Gender and Ministry
In the life of the Church of England, with all its diversity, questions of gender and how it relates to ministry are crucial. In order to ensure that all gifts and ministries can flourish, we are researching how women and men experience ministry differently in a range of contexts. Alongside this, recognising that not all of its members can in good conscience accept the ministry of ordained women, the Church continues to explore the meaning of unity in the face of divergent theologies (see the Five Guiding Principles adopted by the House of Bishops).
The Transformations Research and Implementation Group has identified five key areas for gender-related research:
- Young vocations
- Self-supporting ministry
- Larger churches
- Senior posts
- Flexible working practices
The work has so far focussed on two of these areas: young vocations and larger churches. Using a range of methods, including statistical analysis, participatory group discussions and semi-structured interviews, the research seeks to answer the following two fundamental questions:
- While overall rates of ordination are roughly equally split between men and women, why are fewer than a quarter of those seeking ordination under the age of thirty female?

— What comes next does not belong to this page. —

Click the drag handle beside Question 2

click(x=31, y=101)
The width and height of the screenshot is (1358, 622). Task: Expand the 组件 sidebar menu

- Why are fewer than 2% of leaders of larger churches female?
Women and leadership in the Church: insights from gender and management literature: a review of research investigating gender imbalances in senior management beyond the church.
Vocational pathways: clergy leading large churches: a study of how male and female church leaders move through ministry, with a particular focus on incumbents of larger churches.
The 2011 Conference
The Transformations Conference was convened by Archbishop Rowan Williams on 19th September 2011 at Lambeth Palace to:
explore the lived experience of women in ordained ministry 17 years after the first women were ordained priests in the Church of England.
The conference was written up in a report and subsequently presented to the College of Bishops on 11th September 2012. The Transformations Steering Group (TSG) was invited to plan the conference, write the conference report and present the conference findings to the College of Bishops. Its current form developed out of prior conversations at Lambeth seeking to facilitate communication between the Archbishop and groups concerned with the ministry of ordained women in the Church of England.
The Transformations Research and Implementation Group (TRIG) was established in November 2012 by the House of Bishops, to oversee the research agreed at the College of Bishops meeting and consider resulting actions and further research.
In 2014, the House of Bishops published five guiding principles underpinning the admission of women to the episcopate, which was formally legalised by General Synod in November 2014.